─── PROVIDED INFORMATION

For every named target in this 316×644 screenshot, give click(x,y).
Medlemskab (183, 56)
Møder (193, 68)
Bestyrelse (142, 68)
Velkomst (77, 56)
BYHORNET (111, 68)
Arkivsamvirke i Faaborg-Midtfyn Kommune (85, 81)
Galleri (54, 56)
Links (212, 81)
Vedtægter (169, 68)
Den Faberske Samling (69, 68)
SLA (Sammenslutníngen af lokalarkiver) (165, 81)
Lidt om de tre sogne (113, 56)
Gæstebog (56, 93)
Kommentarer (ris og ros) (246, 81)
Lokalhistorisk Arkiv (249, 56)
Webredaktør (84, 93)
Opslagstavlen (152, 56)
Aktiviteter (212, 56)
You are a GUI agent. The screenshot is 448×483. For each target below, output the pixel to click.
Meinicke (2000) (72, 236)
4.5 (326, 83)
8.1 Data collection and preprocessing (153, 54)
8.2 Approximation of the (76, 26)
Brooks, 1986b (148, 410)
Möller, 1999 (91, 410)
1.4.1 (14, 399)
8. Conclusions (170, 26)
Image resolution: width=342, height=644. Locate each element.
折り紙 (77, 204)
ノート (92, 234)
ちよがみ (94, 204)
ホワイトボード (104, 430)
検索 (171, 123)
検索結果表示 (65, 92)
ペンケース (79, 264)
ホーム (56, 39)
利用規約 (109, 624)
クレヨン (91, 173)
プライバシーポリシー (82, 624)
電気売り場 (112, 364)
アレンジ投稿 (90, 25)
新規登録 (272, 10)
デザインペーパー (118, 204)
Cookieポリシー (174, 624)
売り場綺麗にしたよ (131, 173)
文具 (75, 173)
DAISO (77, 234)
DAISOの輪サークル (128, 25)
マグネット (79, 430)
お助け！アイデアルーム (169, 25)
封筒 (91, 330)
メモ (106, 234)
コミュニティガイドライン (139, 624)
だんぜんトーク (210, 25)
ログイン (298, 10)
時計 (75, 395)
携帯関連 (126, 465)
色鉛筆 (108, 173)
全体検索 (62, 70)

──────

— STATED PROBLEM —
Could you replace "screenshot" with "screen capture" in everything from the start of the records down to the line containing "8. Conclusions (170, 26)", and give only those lines back with nothing else changed?

— TASK ANSWER —
For every named target in this 316×644 screen capture, give click(x,y).
Medlemskab (183, 56)
Møder (193, 68)
Bestyrelse (142, 68)
Velkomst (77, 56)
BYHORNET (111, 68)
Arkivsamvirke i Faaborg-Midtfyn Kommune (85, 81)
Galleri (54, 56)
Links (212, 81)
Vedtægter (169, 68)
Den Faberske Samling (69, 68)
SLA (Sammenslutníngen af lokalarkiver) (165, 81)
Lidt om de tre sogne (113, 56)
Gæstebog (56, 93)
Kommentarer (ris og ros) (246, 81)
Lokalhistorisk Arkiv (249, 56)
Webredaktør (84, 93)
Opslagstavlen (152, 56)
Aktiviteter (212, 56)
You are a GUI agent. The screen capture is 448×483. For each target below, output the pixel to click.
Meinicke (2000) (72, 236)
4.5 (326, 83)
8.1 Data collection and preprocessing (153, 54)
8.2 Approximation of the (76, 26)
Brooks, 1986b (148, 410)
Möller, 1999 (91, 410)
1.4.1 (14, 399)
8. Conclusions (170, 26)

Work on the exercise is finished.